• [Text]
Mezzanine Financing and Investing Explained

By Don Lynd
Published: June 6, 2016 | Last updated: March 21, 2024
Key Takeaways

Mezzanine debt providers offer you an exotic third option other than just stocks and bonds.


Mezzanine financing is an interesting option for investment that can provide you with a new instrument for your portfolio. "Mezzanine" is a word of Italian origin that refers to a middle portion of architecture. When it comes to finance, the term refers to financing that is halfway between equity (stocks) and senior debt (senior bonds). I will explain what all of that means later on, but for now, the key thing to know is that mezzanine investment is a little riskier than many other forms of investment and carries less legal protections for you, the investor.


Deciding to Invest in Mezzanine Debt

There are a lot of reasons to invest in mezzanine debt. Although this type of investment is only for seasoned investors, one of the main advantages for investing in this type of debt would be because it offers a much higher return than a typical investment. Mezzanine investors will often get higher yields than the typical equity investor. Moreover, they also have a higher position on the totem pole than an equity investor. For example, they will usually get paid on their investment before an equity investment. In this regard, as long as you thoroughly understand the nature of a mezzanine investment, you can minimize your risk. Finally, it is important to remember that mezzanine investors usually do not benefit from the upside returns that equity investors do.

Mezzanine Debt Compared to Stocks and Bonds

In general, when a business needs financing for an expansion, project or other other reason, there are two methods available. It can sell bonds, which is equivalent to taking out loans; or it can sell equity, which are its shares. From an investor's perspective, equity is more volatile because you buy it at one point and sell it at another, so your return will depend partly on market forces and how they affect the price of the stock. Stocks also provide higher returns. Bonds offer less returns but are more reliable, because they entitle you to regular payments for as long as you hold the bond until it matures.


Mezzanine loans are debt, just like bonds. They are junior to most bonds, which means that in the event of a bankruptcy, the bondholders get paid back first, then mezzanine investors, then owners of stock. Unlike bonds, mezzanine debt can be traded like a stock. This makes it more liquid as well as more risky.

Common Users of Mezzanine Financing

Most industries do not use mezzanine financing because they can get everything they need from traditional stocks and bonds. The areas where it is most common are where the companies are unable to borrow as much as they need and do not want to sell much equity. A typical example is real estate. Funding property development requires up-front investment, but banks are often unwilling to fund the whole amount for a development project. That pushes developers into the mezzanine market.

In general, when companies issue mezzanine debt, they have a set plan for how much of their financing they need from mezzanine and from stocks and bonds. It is not a haphazard process, but rather a careful compromise between stocks and bonds. Many companies would prefer to use bonds instead of any mezzanine loans. This is because they usually need to set a higher interest rate on the mezzanine loans to attract investor interest.

• [Records supplied]
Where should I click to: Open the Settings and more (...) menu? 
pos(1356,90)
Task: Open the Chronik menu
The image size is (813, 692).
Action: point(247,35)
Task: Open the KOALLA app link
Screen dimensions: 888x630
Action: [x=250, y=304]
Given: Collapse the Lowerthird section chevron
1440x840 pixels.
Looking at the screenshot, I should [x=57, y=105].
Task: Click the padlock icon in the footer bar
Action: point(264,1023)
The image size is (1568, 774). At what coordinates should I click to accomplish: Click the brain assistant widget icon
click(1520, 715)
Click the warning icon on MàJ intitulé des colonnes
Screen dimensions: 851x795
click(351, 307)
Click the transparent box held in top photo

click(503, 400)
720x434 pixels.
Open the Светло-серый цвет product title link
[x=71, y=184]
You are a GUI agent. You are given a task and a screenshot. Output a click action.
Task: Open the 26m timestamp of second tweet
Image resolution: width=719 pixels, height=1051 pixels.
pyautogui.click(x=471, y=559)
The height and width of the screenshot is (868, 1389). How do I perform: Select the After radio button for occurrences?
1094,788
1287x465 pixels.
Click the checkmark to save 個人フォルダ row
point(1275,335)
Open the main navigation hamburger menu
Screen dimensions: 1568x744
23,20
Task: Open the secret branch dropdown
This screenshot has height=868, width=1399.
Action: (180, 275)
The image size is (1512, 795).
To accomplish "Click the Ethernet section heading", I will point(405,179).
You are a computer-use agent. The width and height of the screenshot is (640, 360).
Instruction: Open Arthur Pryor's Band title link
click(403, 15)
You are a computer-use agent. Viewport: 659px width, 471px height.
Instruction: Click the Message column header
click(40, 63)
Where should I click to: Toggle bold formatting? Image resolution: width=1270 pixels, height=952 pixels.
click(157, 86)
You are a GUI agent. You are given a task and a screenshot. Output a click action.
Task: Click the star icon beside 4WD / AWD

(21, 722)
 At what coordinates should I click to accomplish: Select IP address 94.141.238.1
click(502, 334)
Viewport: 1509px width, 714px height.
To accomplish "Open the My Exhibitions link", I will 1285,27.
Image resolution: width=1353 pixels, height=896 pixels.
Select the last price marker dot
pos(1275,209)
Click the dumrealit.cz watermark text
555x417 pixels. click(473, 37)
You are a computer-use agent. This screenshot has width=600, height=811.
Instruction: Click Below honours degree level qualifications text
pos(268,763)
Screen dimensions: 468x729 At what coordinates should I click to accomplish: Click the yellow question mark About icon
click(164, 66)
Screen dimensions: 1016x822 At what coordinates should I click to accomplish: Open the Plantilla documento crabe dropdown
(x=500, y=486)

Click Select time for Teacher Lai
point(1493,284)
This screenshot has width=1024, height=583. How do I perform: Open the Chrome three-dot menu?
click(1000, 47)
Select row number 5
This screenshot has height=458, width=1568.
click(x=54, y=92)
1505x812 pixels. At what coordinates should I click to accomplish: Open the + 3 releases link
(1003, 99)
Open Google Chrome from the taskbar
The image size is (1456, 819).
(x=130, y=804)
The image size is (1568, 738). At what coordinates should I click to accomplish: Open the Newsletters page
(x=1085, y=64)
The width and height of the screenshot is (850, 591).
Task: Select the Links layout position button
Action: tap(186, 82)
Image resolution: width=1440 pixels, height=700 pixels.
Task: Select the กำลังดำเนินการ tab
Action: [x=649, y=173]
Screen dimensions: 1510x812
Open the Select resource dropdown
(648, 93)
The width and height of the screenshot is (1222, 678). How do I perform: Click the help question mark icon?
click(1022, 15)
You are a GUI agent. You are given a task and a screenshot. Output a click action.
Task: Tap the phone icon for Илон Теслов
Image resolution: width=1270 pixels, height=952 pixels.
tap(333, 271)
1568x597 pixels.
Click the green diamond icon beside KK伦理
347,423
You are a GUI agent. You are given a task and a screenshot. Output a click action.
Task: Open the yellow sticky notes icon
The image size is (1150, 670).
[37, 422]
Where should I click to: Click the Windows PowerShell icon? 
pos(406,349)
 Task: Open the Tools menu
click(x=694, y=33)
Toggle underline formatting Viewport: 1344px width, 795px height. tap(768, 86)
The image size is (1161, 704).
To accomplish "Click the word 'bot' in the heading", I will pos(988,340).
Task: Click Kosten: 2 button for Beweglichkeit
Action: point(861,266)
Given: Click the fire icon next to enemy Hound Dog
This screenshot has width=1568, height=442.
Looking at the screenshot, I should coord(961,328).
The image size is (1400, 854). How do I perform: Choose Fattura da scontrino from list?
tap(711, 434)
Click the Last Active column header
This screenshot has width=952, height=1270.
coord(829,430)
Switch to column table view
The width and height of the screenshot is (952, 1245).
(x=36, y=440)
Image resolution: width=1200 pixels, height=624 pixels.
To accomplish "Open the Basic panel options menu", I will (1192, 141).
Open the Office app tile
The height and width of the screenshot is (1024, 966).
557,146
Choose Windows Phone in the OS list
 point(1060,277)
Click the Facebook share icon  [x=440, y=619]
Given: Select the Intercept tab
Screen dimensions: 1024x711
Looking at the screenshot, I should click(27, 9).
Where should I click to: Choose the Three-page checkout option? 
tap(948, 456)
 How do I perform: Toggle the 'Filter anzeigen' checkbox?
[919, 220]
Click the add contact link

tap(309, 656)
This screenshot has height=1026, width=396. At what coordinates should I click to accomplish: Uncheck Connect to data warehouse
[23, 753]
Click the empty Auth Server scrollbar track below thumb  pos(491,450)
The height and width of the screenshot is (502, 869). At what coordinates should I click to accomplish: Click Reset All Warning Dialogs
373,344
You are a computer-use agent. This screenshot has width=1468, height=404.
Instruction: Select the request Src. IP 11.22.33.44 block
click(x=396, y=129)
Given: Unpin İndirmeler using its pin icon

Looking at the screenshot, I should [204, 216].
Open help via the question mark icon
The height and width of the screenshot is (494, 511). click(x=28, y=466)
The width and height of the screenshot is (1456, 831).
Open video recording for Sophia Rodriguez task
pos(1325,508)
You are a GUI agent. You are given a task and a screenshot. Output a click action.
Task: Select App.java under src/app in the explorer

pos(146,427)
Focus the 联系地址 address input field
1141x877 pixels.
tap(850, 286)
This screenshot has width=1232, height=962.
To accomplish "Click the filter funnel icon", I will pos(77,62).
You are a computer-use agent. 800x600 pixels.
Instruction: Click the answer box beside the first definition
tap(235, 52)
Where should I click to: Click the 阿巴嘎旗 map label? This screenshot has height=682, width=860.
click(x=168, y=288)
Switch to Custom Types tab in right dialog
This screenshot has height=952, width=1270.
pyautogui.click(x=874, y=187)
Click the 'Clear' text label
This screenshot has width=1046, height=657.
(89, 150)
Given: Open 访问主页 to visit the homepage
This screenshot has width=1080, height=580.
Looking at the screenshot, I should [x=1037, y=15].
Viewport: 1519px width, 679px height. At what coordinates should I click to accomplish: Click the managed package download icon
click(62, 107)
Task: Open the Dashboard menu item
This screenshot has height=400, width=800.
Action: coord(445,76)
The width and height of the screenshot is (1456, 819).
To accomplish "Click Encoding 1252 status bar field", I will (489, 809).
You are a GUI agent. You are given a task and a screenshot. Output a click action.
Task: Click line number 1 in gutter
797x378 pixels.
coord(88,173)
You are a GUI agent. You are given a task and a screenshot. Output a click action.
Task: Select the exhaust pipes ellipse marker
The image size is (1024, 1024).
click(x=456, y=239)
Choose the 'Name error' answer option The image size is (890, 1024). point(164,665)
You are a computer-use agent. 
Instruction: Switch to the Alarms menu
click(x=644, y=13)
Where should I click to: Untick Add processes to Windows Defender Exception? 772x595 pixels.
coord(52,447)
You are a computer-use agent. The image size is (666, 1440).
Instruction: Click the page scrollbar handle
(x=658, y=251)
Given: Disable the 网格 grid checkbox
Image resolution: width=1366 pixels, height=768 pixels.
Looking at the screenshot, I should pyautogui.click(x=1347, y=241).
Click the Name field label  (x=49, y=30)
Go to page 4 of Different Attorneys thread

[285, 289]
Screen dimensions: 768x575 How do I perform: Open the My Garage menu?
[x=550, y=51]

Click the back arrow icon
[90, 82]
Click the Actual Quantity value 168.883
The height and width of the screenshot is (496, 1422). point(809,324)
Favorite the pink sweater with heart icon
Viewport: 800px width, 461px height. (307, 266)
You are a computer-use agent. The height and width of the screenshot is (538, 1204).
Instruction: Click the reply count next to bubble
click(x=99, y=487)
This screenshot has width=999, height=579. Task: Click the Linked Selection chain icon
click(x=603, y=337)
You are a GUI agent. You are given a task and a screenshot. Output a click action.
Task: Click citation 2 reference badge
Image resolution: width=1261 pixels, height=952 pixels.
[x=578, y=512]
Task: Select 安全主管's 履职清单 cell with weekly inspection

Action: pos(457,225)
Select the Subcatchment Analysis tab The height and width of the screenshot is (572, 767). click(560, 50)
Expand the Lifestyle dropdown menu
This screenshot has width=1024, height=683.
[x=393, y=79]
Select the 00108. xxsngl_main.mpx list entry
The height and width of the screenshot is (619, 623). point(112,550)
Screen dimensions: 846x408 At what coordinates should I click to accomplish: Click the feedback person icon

• [Written exercise 1] In the mezzanine financing article, which parties get paid back in a bankruptcy? List them in the order the article gives.
• [Written exercise 2] Retype the part of the mezzanine financing article starting at "Mezzanine financing is" and ending at "you, the investor.".

• [Result 1]
1. Bondholders
2. Mezzanine investors
3. Owners of stock

• [Result 2]
Mezzanine financing is an interesting option for investment that can provide you with a new instrument for your portfolio. "Mezzanine" is a word of Italian origin that refers to a middle portion of architecture. When it comes to finance, the term refers to financing that is halfway between equity (stocks) and senior debt (senior bonds). I will explain what all of that means later on, but for now, the key thing to know is that mezzanine investment is a little riskier than many other forms of investment and carries less legal protections for you, the investor.